While the guys were all like “What is wrong with you?  That girl did that because she wanted to do you!” Growing up as a teenager was awful and not in the traditional way that usually is for most young males because of hormones. As I got a little older things didn’t improve in the way of relationships and such. I remember one of my former youth pastors tried to get some communication going between me and a young lady and this young lady said I “repulsed” her while running off making gagging noises. It didn’t really help my self-esteem much. So, in most of the churches I’ve attended every girl basically saw me as the guy they would never dream of getting in bed with. I know because these girls would sometimes gossip out loud not thinking that anyone could hear them, and I would, unfortunately, happen to overhear them saying these things about me.

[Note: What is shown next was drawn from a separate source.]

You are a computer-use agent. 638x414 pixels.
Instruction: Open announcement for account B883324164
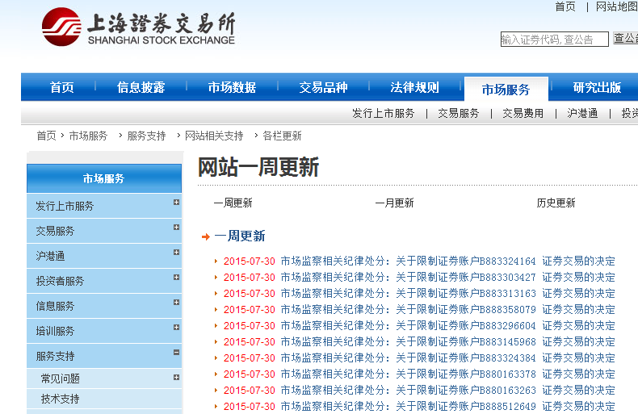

So, I’ve been hurt badly in this area of my life and I never have even had a relationship with anyone, but I’ve been hurt by many people. So moving on as I’ve said before that I was a late bloomer I feel in terms of puberty as I feel like a really started puberty in my early 20’s. I started noticing girls and what turned me on and felt the need to masturbate regularly even though I felt guilty and wrong about starting to feel sexual and be sexual. This was because it was being taught at church that masturbating or feeling and being sexual was all lust and it was a sin. You could not feel, be, or think about sexual things until you got married otherwise you needed to repent of lust. So, I struggled throughout my 20’s with trying to suppress my newfound sexuality that was now blooming into existence as a young adult. My parents did talk to me about sex but basically told me that it should absolutely be saved for marriage and that was pretty much it.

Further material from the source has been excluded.